*** Opening of Records for the exercise ***
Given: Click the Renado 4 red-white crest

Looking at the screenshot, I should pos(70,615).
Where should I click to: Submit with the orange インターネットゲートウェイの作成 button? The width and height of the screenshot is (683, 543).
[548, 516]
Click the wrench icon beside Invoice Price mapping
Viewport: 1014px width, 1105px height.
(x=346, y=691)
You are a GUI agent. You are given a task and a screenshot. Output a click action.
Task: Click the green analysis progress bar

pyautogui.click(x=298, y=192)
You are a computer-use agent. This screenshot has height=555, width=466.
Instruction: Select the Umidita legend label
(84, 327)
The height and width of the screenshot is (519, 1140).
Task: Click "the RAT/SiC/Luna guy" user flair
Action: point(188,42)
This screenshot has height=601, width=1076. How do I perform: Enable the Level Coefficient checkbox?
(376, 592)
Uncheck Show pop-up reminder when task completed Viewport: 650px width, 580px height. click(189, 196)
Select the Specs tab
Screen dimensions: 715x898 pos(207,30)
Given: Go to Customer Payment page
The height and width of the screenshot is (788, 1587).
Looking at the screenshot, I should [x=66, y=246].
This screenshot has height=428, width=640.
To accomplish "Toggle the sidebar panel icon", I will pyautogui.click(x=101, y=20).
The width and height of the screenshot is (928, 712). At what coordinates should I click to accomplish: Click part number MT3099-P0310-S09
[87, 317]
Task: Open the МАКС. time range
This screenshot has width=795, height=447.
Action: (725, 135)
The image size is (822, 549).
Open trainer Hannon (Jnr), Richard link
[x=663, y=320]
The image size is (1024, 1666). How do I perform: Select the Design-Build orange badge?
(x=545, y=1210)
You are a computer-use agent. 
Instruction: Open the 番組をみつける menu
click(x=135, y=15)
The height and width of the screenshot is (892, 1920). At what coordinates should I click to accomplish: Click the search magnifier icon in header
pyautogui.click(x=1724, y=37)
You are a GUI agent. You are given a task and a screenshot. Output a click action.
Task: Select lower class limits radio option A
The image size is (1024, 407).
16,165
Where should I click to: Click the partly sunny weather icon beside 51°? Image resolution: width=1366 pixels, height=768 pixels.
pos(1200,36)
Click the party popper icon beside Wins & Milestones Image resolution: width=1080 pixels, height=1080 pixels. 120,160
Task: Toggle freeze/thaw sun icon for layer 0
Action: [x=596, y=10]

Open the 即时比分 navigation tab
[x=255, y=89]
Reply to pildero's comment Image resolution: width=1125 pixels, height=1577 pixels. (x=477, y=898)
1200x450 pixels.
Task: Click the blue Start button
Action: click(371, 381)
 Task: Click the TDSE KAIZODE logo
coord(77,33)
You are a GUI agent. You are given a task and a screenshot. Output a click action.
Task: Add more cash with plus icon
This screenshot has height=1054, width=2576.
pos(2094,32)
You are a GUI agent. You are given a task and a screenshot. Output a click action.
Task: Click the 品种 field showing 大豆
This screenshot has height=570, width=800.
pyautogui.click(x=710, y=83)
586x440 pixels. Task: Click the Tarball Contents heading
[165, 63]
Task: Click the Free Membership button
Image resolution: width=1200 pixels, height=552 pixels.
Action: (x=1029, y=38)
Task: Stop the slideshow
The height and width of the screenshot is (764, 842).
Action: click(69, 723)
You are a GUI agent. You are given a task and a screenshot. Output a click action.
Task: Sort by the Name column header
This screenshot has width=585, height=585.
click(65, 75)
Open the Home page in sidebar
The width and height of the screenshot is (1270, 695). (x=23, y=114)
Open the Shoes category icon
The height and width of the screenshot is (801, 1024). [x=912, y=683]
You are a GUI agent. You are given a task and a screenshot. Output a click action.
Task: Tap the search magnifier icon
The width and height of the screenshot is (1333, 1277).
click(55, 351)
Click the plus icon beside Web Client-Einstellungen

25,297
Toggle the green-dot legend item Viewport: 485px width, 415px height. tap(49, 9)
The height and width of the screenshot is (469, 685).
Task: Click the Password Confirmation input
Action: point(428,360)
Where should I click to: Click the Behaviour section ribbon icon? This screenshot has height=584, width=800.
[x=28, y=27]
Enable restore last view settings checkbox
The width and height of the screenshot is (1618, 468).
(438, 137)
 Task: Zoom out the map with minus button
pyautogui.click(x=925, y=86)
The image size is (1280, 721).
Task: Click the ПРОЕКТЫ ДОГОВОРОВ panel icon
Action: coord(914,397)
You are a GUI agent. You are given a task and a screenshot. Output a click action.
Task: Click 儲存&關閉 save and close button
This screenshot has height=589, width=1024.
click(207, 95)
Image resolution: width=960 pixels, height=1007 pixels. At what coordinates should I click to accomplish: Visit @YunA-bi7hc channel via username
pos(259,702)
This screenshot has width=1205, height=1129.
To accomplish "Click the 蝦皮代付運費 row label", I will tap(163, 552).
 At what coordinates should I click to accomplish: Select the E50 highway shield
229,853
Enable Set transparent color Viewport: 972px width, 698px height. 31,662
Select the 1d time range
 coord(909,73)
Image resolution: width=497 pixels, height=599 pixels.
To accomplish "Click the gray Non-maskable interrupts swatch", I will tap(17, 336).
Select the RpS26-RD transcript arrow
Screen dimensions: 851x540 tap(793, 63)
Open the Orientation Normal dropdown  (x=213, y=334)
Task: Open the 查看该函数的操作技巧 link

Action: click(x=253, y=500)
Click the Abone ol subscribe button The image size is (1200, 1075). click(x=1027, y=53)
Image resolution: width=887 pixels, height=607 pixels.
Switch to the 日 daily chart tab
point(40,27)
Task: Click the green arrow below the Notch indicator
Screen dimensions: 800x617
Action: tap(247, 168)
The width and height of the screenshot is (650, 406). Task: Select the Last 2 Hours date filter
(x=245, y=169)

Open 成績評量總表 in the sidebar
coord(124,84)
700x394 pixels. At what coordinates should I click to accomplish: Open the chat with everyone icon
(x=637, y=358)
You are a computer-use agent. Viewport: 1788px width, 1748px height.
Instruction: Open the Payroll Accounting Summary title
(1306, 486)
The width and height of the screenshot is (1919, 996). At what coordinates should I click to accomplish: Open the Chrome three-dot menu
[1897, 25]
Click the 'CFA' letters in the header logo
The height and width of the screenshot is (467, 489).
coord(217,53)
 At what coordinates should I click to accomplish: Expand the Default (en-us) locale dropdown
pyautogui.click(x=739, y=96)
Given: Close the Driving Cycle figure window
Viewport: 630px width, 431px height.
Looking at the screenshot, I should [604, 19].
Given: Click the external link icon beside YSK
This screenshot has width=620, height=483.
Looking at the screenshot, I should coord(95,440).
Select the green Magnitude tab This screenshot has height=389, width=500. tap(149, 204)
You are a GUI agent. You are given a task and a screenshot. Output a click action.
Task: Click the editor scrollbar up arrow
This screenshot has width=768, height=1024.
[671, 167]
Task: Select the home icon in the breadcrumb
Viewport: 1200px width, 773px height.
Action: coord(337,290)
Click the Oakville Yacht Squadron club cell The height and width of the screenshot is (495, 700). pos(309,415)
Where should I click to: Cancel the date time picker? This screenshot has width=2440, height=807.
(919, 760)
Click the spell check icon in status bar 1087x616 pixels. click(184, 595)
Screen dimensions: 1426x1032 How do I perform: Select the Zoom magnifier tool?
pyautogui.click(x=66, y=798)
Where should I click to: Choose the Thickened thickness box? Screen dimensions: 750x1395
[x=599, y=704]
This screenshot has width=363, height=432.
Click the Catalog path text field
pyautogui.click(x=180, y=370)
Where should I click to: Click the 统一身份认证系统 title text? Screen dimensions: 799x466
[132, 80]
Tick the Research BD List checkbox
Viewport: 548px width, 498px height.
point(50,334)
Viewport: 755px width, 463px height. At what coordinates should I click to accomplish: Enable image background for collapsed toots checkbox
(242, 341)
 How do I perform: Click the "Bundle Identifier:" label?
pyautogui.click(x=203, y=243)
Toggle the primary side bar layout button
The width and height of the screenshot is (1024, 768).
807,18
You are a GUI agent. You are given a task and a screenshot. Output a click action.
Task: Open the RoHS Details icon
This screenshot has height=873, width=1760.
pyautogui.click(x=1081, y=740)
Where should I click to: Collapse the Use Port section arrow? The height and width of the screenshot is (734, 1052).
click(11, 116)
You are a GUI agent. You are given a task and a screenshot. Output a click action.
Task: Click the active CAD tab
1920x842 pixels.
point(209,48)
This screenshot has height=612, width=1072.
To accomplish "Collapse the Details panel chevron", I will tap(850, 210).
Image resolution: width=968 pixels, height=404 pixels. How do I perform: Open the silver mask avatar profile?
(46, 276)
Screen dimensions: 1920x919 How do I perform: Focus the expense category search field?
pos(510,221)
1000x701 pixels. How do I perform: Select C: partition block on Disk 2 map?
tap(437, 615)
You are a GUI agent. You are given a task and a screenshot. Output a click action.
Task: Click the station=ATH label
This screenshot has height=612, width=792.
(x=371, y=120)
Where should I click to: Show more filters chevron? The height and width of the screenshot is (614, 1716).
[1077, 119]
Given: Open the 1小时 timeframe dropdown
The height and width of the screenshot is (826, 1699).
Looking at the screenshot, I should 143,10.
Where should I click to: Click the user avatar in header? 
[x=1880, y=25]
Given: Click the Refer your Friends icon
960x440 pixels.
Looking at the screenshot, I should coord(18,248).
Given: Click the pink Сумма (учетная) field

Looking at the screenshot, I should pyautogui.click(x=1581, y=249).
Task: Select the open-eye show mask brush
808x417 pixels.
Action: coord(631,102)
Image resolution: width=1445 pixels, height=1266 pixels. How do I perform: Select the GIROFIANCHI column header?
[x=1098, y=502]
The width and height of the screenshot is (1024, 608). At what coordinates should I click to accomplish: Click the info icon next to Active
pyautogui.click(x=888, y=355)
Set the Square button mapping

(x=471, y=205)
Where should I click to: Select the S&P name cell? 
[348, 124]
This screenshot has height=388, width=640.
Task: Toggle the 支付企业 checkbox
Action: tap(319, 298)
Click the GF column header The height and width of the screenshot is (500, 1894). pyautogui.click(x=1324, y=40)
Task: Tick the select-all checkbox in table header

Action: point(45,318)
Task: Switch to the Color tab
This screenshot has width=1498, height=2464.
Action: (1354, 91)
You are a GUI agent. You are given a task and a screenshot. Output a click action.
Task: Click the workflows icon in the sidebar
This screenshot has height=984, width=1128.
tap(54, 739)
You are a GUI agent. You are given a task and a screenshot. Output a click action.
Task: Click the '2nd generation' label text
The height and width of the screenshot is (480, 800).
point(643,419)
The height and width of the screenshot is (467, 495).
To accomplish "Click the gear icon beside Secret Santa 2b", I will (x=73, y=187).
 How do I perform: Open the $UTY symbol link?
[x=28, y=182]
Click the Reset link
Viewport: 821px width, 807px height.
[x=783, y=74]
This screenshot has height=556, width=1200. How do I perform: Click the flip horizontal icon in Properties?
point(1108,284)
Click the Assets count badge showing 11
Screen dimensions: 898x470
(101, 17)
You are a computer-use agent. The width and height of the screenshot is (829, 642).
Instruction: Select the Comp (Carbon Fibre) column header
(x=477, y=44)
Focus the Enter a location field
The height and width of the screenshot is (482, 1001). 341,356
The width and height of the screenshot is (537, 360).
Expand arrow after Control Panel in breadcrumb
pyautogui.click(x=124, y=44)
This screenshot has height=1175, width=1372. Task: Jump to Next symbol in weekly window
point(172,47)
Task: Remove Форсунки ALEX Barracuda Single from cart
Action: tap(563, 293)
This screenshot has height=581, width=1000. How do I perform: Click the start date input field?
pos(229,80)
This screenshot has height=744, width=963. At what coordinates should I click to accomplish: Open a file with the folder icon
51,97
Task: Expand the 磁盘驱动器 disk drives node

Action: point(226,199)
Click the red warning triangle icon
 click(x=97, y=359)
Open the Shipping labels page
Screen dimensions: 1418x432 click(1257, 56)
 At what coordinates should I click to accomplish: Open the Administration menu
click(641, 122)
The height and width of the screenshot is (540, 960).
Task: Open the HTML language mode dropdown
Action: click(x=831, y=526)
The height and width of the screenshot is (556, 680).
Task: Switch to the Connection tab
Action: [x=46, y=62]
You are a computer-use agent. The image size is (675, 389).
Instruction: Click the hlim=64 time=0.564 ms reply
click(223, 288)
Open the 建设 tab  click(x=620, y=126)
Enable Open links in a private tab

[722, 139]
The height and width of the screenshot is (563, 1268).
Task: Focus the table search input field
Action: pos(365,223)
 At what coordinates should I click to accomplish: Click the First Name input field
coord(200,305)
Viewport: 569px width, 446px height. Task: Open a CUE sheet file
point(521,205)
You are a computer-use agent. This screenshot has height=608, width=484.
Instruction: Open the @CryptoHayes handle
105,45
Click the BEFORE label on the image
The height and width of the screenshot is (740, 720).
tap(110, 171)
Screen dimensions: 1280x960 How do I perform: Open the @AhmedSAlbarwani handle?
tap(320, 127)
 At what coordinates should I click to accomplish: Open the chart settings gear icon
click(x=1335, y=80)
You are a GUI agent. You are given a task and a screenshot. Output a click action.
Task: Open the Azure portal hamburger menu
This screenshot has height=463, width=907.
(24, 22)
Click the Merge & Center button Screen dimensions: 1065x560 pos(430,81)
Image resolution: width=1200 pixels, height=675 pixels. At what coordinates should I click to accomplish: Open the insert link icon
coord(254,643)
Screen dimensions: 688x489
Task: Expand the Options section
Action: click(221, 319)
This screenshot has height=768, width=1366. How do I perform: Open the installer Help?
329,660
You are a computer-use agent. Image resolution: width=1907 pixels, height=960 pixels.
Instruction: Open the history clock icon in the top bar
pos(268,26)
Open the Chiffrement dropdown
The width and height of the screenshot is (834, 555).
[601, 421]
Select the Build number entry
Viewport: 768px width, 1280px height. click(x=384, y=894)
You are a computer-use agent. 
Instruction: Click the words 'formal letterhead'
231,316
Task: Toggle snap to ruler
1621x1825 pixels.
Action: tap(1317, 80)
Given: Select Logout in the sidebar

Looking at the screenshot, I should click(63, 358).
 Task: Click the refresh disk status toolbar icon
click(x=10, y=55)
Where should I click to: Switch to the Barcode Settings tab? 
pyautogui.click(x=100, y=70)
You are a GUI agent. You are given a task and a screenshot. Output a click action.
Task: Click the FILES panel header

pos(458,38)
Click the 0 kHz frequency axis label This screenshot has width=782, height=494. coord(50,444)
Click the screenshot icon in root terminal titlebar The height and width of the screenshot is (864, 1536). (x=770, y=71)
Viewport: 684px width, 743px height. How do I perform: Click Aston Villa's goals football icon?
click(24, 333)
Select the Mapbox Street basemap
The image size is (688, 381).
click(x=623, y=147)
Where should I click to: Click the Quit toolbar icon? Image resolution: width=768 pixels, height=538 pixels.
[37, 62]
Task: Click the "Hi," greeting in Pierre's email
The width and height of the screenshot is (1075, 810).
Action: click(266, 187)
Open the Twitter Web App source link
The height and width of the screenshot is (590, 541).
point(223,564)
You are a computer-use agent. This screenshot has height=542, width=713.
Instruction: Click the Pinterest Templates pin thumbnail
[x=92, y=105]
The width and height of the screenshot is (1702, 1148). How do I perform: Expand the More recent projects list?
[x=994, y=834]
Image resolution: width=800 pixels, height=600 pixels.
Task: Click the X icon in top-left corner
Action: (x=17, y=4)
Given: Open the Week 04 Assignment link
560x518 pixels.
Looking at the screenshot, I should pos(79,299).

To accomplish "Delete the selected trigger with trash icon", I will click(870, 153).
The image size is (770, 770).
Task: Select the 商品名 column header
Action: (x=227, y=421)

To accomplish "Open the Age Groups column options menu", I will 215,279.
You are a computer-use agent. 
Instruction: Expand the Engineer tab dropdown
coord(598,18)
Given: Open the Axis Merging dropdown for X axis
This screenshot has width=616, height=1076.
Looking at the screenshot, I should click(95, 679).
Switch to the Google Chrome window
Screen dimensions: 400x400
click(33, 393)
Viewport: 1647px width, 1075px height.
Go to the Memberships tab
*** Close of Records for the exercise ***
#### [Task directions]
Within the listing above, locate the line containing "Task: Click the FILES panel header" and the line containing "Click the screenshot". Reproduce those two lines and all lines between them exactly, with nothing added.

#### [Written answer]
Task: Click the FILES panel header

pos(458,38)
Click the 0 kHz frequency axis label This screenshot has width=782, height=494. coord(50,444)
Click the screenshot icon in root terminal titlebar The height and width of the screenshot is (864, 1536). (x=770, y=71)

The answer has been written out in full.